For some strange reason, I was always drawn to the mysterious topic of film in my country, Croatia, and the neighbouring countries whose story of different cultures intertwined at some point in history. I used to watch a lot of films while I was growing up, but I have never actually considered them as being that interesting, or multi-layered, with a hidden message crawling under the main storyline of a film, probably because of the themes that explored the problems of social significance through a representation of violence, for example, or comedies that came out after the war period in Croatia, dealing with memories and consequences of it, and the fact that I was too young at the time. But that changed rapidly. I grew up, and started to see the world around me in a different way, while struggling with the grim reality of a young person with so many hopes and dreams to be cut off and put down by the political and social situation in the country I lived in. More and more I realized that the topic of identity and the crisis of the same is becoming a vital part of my research, as well as my own existence. A lot of people have asked me why film then, and horror film of all genres, to explore identity, and the more people asked me that, the more I thought that I chose precisely the right medium for my research.
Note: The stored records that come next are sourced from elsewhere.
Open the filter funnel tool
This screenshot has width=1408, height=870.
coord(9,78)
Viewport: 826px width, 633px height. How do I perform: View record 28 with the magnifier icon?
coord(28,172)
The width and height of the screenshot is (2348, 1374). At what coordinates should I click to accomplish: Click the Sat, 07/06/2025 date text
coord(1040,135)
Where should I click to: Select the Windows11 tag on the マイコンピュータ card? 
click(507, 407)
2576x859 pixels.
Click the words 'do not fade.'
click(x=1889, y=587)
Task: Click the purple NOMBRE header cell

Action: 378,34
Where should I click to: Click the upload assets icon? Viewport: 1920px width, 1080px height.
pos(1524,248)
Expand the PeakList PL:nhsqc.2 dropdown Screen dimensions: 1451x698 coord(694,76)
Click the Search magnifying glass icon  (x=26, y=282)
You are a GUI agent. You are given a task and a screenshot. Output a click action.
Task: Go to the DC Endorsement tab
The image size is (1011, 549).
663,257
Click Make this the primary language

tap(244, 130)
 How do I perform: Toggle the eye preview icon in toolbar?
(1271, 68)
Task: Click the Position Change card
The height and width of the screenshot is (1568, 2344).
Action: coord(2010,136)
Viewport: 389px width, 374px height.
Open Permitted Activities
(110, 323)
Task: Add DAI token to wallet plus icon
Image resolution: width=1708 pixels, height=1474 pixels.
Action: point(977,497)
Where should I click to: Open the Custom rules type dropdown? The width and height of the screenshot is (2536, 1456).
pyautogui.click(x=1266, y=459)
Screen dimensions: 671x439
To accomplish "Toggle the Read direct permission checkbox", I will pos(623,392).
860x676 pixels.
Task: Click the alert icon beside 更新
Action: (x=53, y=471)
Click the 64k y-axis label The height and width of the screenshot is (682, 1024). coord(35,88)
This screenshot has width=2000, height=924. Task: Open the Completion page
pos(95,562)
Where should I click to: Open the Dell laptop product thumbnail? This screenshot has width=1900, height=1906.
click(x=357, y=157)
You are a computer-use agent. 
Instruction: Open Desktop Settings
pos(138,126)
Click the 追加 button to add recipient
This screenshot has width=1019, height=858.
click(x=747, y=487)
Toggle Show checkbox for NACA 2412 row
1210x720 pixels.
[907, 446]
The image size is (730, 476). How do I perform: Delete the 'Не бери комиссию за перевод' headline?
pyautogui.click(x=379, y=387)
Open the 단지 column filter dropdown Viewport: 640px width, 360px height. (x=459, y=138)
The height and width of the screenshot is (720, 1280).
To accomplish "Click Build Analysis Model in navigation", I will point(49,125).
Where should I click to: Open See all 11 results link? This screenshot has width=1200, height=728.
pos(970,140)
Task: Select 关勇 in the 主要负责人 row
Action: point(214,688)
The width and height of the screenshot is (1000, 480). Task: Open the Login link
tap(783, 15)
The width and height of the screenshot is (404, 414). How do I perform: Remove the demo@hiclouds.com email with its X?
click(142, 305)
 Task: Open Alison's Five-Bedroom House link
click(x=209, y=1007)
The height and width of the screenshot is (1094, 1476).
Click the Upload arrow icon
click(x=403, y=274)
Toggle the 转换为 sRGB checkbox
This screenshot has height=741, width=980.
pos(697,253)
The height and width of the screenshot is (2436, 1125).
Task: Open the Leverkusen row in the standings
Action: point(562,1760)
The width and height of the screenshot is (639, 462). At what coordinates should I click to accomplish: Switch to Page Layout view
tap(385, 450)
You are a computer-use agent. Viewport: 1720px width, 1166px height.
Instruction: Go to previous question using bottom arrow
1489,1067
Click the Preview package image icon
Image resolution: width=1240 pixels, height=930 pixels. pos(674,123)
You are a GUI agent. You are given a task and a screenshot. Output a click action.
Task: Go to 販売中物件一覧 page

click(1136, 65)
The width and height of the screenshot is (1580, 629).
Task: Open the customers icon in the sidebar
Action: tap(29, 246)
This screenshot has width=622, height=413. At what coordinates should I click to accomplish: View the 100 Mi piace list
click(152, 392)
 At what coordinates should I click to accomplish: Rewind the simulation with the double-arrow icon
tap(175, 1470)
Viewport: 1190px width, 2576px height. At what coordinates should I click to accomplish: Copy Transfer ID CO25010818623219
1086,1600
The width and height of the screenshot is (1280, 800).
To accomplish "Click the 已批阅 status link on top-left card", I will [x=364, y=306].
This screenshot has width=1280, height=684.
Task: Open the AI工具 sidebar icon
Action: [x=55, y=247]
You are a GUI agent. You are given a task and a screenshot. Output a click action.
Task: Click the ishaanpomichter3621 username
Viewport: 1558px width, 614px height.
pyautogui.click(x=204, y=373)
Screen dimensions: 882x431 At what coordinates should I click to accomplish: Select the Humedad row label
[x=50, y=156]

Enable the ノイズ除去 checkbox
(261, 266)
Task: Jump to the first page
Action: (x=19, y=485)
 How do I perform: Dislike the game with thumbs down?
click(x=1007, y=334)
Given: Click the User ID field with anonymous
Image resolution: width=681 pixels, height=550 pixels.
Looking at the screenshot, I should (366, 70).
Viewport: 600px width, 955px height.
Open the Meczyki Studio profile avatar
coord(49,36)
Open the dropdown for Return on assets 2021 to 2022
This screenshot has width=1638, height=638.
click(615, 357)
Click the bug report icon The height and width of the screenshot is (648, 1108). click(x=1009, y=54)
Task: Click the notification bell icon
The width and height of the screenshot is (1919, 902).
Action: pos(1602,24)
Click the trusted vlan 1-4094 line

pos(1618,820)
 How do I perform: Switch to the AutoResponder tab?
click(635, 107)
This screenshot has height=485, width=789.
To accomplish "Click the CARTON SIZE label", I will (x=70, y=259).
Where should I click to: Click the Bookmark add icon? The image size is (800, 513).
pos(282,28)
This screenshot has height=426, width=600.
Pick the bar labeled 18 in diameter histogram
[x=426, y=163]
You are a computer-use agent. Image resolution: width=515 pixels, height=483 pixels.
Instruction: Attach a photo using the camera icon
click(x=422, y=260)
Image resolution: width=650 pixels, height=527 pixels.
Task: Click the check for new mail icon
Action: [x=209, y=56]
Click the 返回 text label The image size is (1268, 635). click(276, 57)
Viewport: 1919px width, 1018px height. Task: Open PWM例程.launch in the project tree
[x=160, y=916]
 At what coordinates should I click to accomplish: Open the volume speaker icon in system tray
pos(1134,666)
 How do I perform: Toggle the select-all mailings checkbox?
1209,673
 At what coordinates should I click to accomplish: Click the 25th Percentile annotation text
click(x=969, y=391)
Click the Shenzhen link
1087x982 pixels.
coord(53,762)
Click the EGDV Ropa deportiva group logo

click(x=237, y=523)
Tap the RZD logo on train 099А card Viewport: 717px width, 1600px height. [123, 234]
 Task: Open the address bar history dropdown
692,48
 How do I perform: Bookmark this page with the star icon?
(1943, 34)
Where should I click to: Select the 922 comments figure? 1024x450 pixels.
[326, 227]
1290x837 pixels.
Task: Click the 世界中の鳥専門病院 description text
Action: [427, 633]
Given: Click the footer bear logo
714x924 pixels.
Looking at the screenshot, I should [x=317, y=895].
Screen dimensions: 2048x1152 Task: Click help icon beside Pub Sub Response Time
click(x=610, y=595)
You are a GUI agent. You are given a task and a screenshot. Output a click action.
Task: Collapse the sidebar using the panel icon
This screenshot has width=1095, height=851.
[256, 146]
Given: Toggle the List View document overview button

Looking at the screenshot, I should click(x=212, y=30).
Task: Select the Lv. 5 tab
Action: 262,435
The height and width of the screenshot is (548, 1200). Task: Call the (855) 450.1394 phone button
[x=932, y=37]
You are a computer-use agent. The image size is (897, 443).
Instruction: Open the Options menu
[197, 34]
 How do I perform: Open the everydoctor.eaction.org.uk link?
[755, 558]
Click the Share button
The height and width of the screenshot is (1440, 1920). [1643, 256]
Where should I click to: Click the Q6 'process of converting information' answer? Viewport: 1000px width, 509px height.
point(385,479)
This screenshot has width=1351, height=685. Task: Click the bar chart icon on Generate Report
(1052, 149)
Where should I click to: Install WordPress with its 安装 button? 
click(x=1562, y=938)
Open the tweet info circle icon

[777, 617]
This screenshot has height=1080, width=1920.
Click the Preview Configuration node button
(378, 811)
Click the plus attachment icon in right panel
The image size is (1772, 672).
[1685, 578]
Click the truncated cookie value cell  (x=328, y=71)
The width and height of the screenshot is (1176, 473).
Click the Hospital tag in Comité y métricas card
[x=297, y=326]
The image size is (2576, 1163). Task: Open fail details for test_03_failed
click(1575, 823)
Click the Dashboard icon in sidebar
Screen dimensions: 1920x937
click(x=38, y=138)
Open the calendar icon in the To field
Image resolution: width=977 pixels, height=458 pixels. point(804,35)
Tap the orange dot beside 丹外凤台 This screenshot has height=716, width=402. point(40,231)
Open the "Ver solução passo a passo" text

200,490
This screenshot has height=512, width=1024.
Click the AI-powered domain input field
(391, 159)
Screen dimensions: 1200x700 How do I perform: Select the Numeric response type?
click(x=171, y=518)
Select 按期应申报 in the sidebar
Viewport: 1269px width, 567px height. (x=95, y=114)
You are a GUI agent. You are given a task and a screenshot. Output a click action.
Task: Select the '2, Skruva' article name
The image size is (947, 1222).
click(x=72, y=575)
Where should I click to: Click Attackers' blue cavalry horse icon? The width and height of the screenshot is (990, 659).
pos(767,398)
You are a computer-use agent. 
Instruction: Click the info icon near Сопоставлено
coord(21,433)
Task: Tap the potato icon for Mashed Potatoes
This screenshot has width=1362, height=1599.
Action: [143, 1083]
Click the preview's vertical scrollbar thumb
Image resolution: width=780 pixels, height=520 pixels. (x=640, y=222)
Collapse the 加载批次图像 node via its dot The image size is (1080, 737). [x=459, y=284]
Mind you, the information is scarce, especially if you do not know where and how to look, but if you put your mind into it, like I did, and am still doing, one can find wells of information hidden deep inside the underground corners of the Internet and the archival traces among old books that lie in the shadowy corners of libraries and attics, long forgotten by the world. Film has always been present in Eastern Europe, and a lot of countries truly have a fascinating history when it comes to film industry. Albania has been so restricted by its political system that only in recent years it started restoring the old films that were made on those grounds, usually for the purpose of propaganda of the ruling systems, Turkey was influenced by the Western representation of the image of the vampire, while Greece went completely sci-fi in making films about giant traditional food dishes attacking the country, in order to comment on the country’s relationship and the view of the media, for example. Serbia boldly thrust its fingers in the exploitation genre in order to show the rest of the world how the politics affects society, while Croatia shyly flirted with the Western influence, letting everyone know that finances are not necessarily needed in order to make a good film. The common denominator in all of the examples I’ve mentioned above is horror, as a perfect genre that does not abide by censorship rules and therefore is a great way for filmmakers to offer their own commentary and critique of the place they live in. So, why horror? “Looking cross culturally at horror, you can see a lot of indications at what different cultures fear, what bothers them, even their belief systems and how they approach life and death.” (see the trailer of this very ambitious documentary : Why Horror?: A Feature Documentary, official trailer, Lindsay, Kleiman, 2014)
Horror as a genre provides a forum of a sort dealing with the topics of gender, morality, identity, among other things. It is a fertile ground for describing and explaining the different social and cultural differences and circumstances of nations, opening the door to the uncharted world of human nature, forming the identity of the Other at the same time. My research so far has led me to some of the darkest corners of the world represented through literature, film, and theory. Every part of that world has shed a light on some prevalent issue mainly connected to the problems of identity and its importance in a world where the boundary between technology and humanity is often blurred, and where people become passers-by rather than fully integrated members of society.
In this reminiscent first post, I have only scratched the surface of what I would like to discuss further, in order to prepare the grounds for my next post that will talk about the closer connection of identity in the Balkans and horror genre, as well as about the development of film, primarily in Croatia and Serbia. Following the research presented in the book In Contrast: Croatian Film Today (Vidan, Crnković, 2012), which is compiled of various articles, interviews with film makers and critical views on some of the most significant films of the area, the connection between the countries of the former Republic of Yugoslavia becomes clear and obvious, and a rather strong account of events mirrored through the medium of film.